Wednesday, February 10, 2010

What was it like?

Never had i thought this would ever happened, but haven't i learned? It's like this. As always.
I was actually planning to do my work and finally, for once , to stop procrastinate.
But something caught my eyes, a sign on the lower right corner of the screen, blinking. Oh! a message, that reminds me of a plan.
A plan, which i noted to myself, to do when there is time. So, there it goes, windows popping up one after another.
Stories, symbolical stories, with detail of life embedded in it. That's what i was reading.
Each piece intrigue me. Inspiring , indeed.
Seeing fragments of thoughts and hints of real life, something churned inside me.
Fiction, with a twist.
"Life imitates arts more than Art imitates life" OW
i guess, it goes both ways.

Friday, January 15, 2010

new year...same resolution

No sure how to put it.Here,i am..again.Seeking for asylum of sort.It's hard to describe and again,i am not here to describe.Just to get something out. Inferiority engulfed,to be terribly terribly insignificant.Yet not one to want to loathe it.The grip of it makes reality harder then ever."The only thing that sustains lone through life is the consciousness of the immense inferiority of everybody else, and this is a feeling that I have always cultivated."Oscar Wilde

Friday, April 24, 2009

One too Many

Break, most coveted during times of turbulence. It's something i would kill for during exams.Now...i can't wait for it to end!A prolonged period of break is unbelievably agonising.A day seems forever.Seconds crawl by.Life turns meaningless.
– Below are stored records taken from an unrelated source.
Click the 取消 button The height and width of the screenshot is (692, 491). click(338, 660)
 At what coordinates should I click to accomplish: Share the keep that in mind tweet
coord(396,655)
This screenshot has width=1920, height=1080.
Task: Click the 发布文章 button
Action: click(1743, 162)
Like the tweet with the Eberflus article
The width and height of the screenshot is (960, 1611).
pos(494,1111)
What's in a day?Nothing but bleakness.

Oh,life! Oh,life! 

What does it had to be like this?

Sunday, April 12, 2009

First Ever

Never had i thought i would be inspired to do this.Blogging...hmmm,still seems kind of foreign to me,even now.As life would have it,the things you never expect to happen would be the one come knocking first.So there it goes,my first entry.This is the kind of day where i pay back my sleep dept.But i should have known this,you can never fight fire with fire.The more i sleep the more sleepy i am.Sigh!Should have gone with the coffee.

This is a time in life where i call it the waiting period.Waiting for results,Waiting for application,Waiting for acceptance,Waiting for intake,waiting..waiting..waiting..Hell with the damn WAITING! And the worse part is,this is the second time i have to go through the same phase.All in all, i have spent one year like this withering away.Still i never regret the path i chose(partly because i can't).So i do one thing most people would choose to do:Blame The System! Yeah, i feel better now(how pathetic!)